Потенциальные опасности
Цепочка владения очень полезна при управлении разрешениями в базе данных, но при ее использовании предполагается, что владельцы объектов предвидят все последствия каждого решения о предоставлении разрешений для защищаемого объекта. В предыдущем примере Мэри владеет большинством базовых объектов в представлении July 2003. Мэри имеет право сделать принадлежащие ей объекты доступными для любого другого пользователя, поэтому SQL Server ведет себя так, будто каждый раз, предоставляя доступ к первому представлению в цепочке, Мэри принимает сознательное решение о совместном доступе к представлениям и таблицам, на которые оно ссылается. На практике такое предположение не всегда верно. Производственные базы данных гораздо сложнее, чем база данных-образец, и разрешения, которые определяют доступ к ним, редко в точности соответствуют административным структурам организации.
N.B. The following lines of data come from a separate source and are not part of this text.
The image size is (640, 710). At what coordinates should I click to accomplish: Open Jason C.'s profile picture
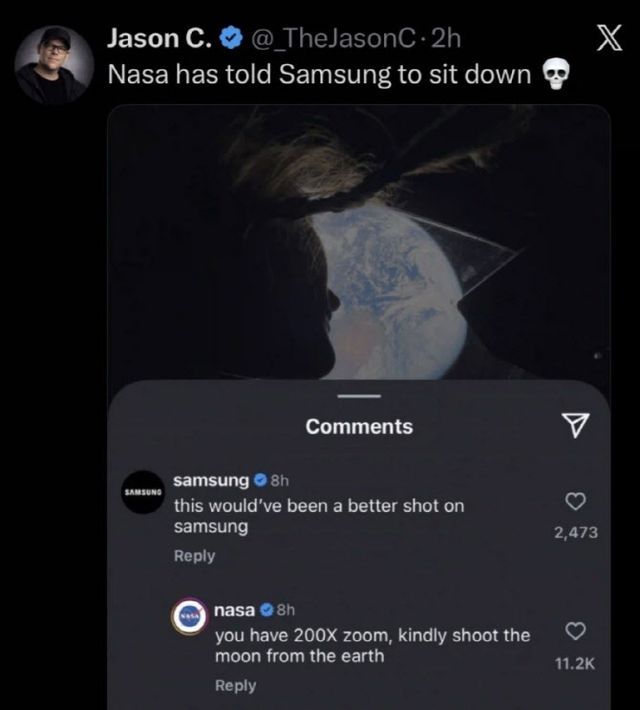pos(49,62)
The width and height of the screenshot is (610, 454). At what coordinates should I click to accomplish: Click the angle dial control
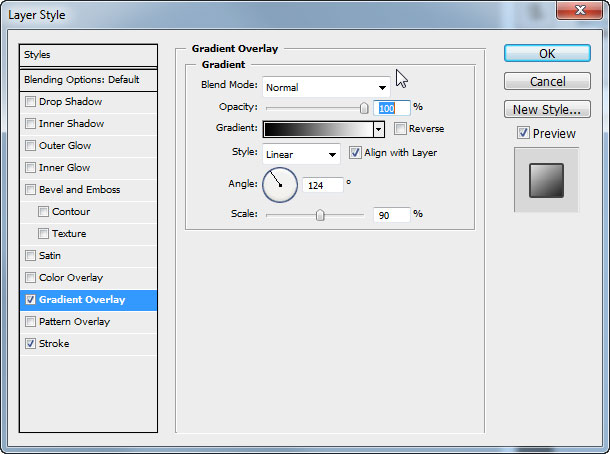[280, 184]
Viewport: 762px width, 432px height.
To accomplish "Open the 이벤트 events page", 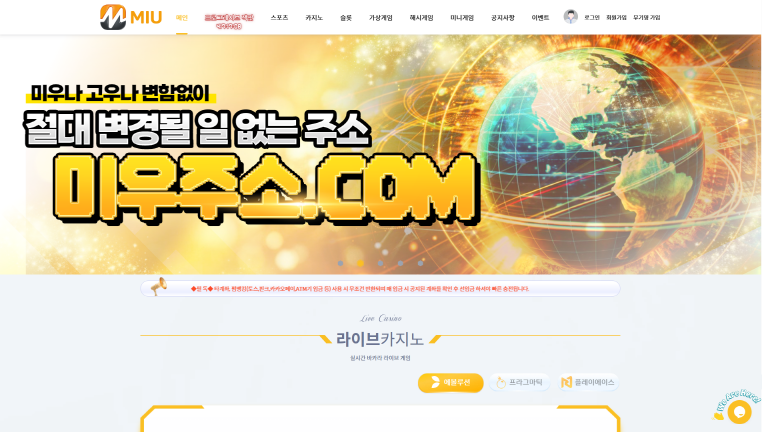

Следует отдавать себе отчет, что члены ролей базы данных с большими правами доступа могут использовать межбазовые цепочки владения для доступа к объектам в базах данных, внешних по отношению к их собственной БД. Например, если включена межбазовая цепочки владения между базой данных A и базой данных B, то член предопределенной роли базы данных db_owner любой из этих баз данных может незаконно проникнуть в другую базу данных. Процедура проста: Диана (член предопределенной роли базы данных db_owner в базе данных A) создает пользователя Стюарт в базе данных A. Стюарт уже существует как пользователь в базе данных B. Затем Диана создает объект (владелец которого Стюарт) в базе данных A, который вызывает любой объект, принадлежащий пользователю Стюарт в базе данных B. Вызывающий и вызываемый объекты имеют общего владельца, поэтому разрешения для объекта в базе данных B не будут проверяться, когда Диана обратится к ним через созданный ею объект.